▸ **WORK INSTRUCTION**: From the data that follows, copy every line with the string "agent".

▸ **DATA RECORDS**:

━━━━━━━━━━━━━━━━━━━━━━━━━━━━━━

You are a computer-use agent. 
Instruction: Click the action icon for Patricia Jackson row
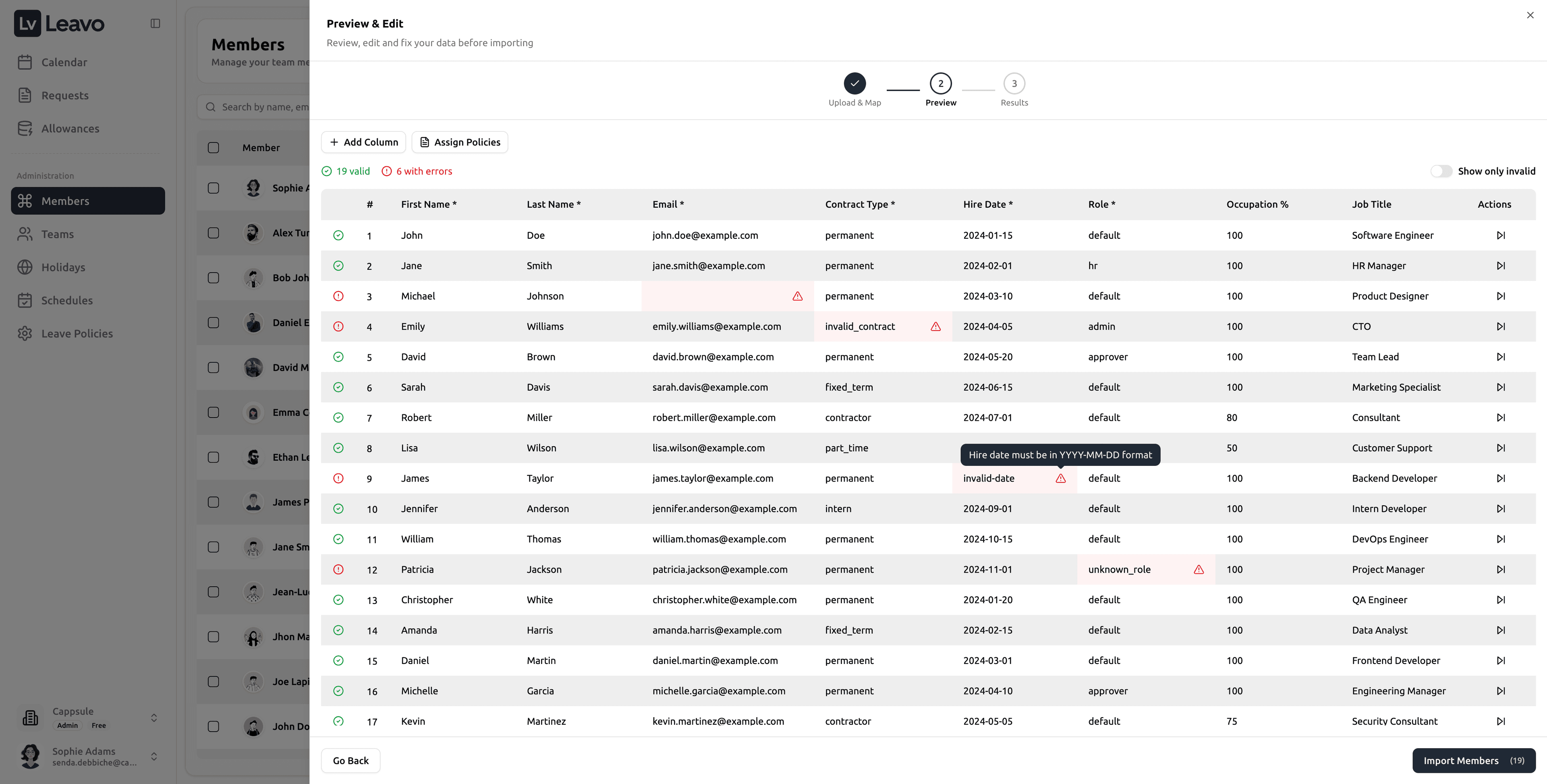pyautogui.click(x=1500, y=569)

━━━━━━━━━━━━━━━━━━━━━━━━━━━━━━

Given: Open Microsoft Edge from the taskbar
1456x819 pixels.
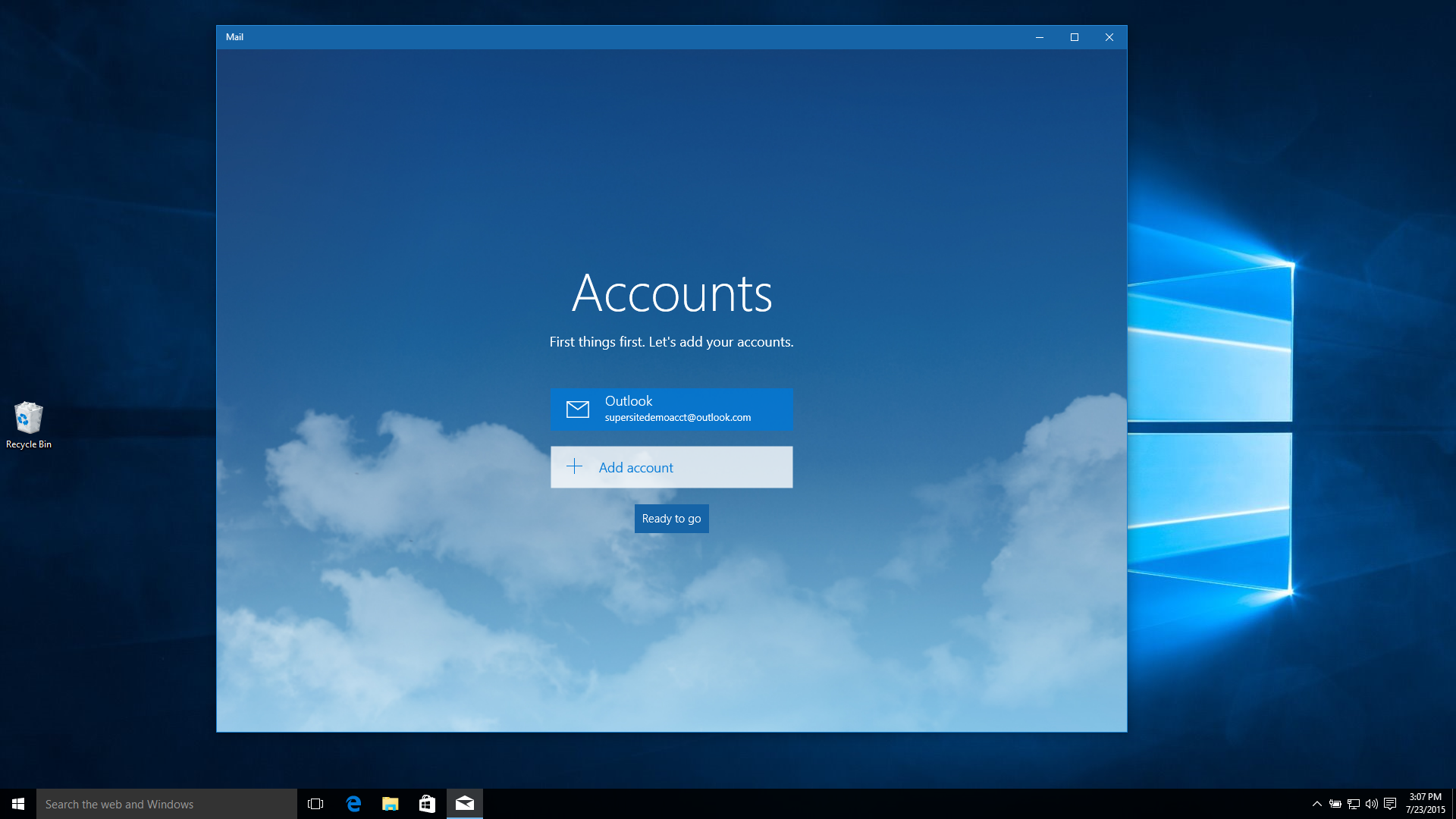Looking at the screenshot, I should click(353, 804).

━━━━━━━━━━━━━━━━━━━━━━━━━━━━━━

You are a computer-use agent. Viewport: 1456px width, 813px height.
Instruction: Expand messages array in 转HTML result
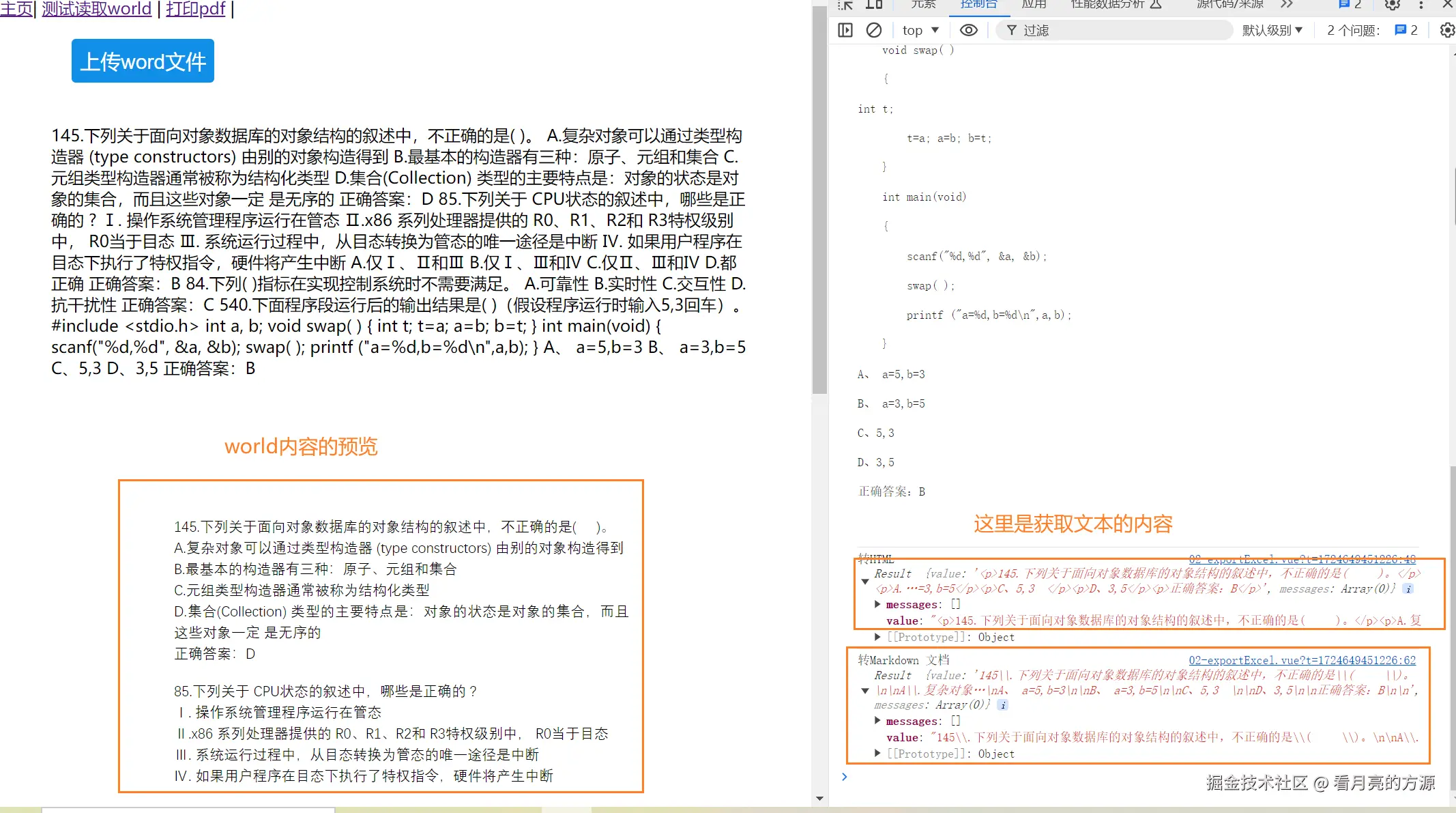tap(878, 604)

━━━━━━━━━━━━━━━━━━━━━━━━━━━━━━

▸ **RESPONSE FOR THIS EXERCISE**:
You are a computer-use agent. 
You are a computer-use agent. Viewport: 1456px width, 813px height.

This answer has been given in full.